But with the influx of experts, journalists and politicians flooding the small island republic, the nature of coverage has changed. One refugee advocate told Radio New Zealand the forum was masking human rights abuses, and urged journalists to look at the bigger picture. When TVNZ reporter Barbara Dreaver attempted that by talking to asylum seekers she was detained for three hours and had her accreditation revoked.

Deputy Prime Minister Winston Peters further ensured those issues would remain in the background, when he put in jeopardy Labour’s pledge to increase New Zealand’s refugee quota to 1500, saying the coalition government “never made a commitment to double the refugee quota". The Government had previously committed $13.8 million for two new accomodation blocks at the Mangere Refugee Resettlement Centre in anticipation of the raised quota. Ardern told Newshub that Immigration Minister Iain Lees-Galloway had "expressed a personal commitment to increasing the refugee quota, and that's something that was a Labour policy—but we're in a coalition government."

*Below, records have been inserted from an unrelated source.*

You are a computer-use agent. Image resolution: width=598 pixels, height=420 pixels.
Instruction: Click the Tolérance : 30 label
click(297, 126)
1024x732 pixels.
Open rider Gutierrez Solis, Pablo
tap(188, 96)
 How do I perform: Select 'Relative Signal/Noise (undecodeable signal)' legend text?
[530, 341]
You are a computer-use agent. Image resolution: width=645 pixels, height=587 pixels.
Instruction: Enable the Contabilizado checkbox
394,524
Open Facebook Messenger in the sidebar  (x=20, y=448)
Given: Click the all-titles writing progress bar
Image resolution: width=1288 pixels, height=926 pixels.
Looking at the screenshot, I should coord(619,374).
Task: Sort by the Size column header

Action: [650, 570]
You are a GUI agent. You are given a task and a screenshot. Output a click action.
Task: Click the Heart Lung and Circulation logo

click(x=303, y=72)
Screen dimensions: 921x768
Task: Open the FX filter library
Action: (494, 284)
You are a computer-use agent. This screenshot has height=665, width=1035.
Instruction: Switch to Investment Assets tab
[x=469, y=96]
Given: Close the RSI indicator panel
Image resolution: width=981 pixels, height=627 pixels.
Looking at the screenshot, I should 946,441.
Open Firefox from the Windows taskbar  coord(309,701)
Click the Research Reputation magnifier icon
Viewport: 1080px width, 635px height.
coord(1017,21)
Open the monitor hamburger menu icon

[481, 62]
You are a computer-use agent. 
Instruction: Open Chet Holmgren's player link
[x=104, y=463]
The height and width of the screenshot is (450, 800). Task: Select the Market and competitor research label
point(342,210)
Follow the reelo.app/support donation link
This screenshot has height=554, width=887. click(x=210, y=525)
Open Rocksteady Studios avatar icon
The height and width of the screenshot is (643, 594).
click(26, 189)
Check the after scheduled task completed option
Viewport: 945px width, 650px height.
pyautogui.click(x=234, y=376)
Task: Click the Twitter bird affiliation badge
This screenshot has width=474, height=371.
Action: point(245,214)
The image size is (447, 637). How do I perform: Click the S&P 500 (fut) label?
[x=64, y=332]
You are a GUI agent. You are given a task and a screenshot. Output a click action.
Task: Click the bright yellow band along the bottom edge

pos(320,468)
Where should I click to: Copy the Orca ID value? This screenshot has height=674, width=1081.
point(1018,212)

The resulting coverage has focused on how “the Prime Minister appears to have caved to Winston Peters” and is “throwing her immigration minister Iain Lees-Galloway under the bus”.

Ardern's decision to fly solo to Nauru so she could spend more time with her baby also sucked up media attention. Ardern, who arrived on Nauru yesterday, was treated to a song by Nauru President Baron Waqa, penned especially for her and her 11-week-old daughter.